My understanding of remixing the archive is taking someone's else's work and adding something of your own to it in order to completely revolutionize the viewer's perception of it. This is a collage I found posted below, created by Eugenia Loli. It is composed of all found images, but she has taken them out of context to create something entirely new, something creative and magical and surreal that is most likely very far from the purpose of what the pieces of the original message served to convey. Though we may not know the origin or the context of the original images, we should not care what they were before. The point is that they now serve a new creative purpose: to provide the viewer a new stimulating work of art.
The art of remixing can also be used to turn the original piece of work completely on its head by changing the way it is arranged. Many people have posted film trailers to youtube where they completely altered the genre by changing the order of shots and the music a film is set to. Thus, editors have the power to influence how the general population perceives a series of shots because everything is set in a specific order for a specific reason. To rearrange that order can be quite simple, but it entirely changes the final product. Below are a few remixed trailers.
However, not all remixing is limited to digital or visual images.

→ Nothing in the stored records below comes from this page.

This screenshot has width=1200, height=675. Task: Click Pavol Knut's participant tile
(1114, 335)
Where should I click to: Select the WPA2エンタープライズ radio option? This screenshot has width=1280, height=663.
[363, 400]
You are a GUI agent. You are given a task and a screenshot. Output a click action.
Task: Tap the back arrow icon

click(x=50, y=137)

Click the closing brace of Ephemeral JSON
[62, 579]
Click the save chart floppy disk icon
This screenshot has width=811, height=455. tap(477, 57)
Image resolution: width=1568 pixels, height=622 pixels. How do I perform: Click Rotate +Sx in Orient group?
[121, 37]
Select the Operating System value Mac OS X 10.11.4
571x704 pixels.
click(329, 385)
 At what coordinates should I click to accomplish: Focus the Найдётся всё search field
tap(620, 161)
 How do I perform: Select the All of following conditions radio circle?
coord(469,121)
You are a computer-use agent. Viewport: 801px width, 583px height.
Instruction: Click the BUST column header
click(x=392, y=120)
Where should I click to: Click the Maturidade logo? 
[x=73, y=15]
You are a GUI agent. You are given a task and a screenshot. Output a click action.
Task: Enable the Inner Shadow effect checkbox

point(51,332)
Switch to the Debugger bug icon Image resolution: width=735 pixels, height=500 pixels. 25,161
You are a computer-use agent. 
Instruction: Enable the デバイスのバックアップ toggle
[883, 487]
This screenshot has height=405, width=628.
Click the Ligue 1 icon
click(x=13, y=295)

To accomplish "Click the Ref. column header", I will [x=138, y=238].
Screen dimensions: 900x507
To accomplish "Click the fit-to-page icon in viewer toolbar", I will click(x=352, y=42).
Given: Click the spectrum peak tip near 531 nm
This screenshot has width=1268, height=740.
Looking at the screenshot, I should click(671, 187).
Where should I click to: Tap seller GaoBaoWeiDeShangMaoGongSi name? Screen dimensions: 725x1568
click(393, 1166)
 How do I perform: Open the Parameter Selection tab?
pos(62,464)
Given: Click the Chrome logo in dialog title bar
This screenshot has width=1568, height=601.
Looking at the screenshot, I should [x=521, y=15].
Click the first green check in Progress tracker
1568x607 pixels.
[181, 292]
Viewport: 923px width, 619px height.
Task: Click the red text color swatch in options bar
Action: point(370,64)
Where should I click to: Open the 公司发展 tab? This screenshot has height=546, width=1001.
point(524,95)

Though Kuhn's article focuses on the remixing of visuals, can't literature be remixed as well? Aren't turning Shakespeare plays into films, such as Clueless from Emma, and The 10 Things I Hate About You from The Taming of the Shrew completely new imaginings in that their settings and target audiences have completely been changed? Not to mention the way literary works can inspire other and new creations.
In the "Remixing the Archive" class I took, we studied how influential Lewis Carroll's Alice novels were to other content creators. From novels to illustrations to paintings to films to puzzles and to video games, so many things have manifested from Carroll's original stories. Are those creations not remixes as well? In the stop motion animation short film I created, I remixed Carroll's notion of sending Alice through a looking glass by sending a barbie doll through a camera lens back in time to a younger version of herself, drawing upon themes of Carroll's wistful obsession of preserving the youth of children through photography.
In the simplest terms, I understand a remix as taking something old and changing it just enough to make something new. It's about asking what one can do to make something one's own, to make people see something different that they may not have previously considered. There are numerous ways to do that and varying degrees to which it can be done, but anyone can be the one to do it. Sometimes, as with the trailers, you don't even need to change that much in order to turn something on its head. But context is everything, and controlling that context is what gives a person the power to remix art.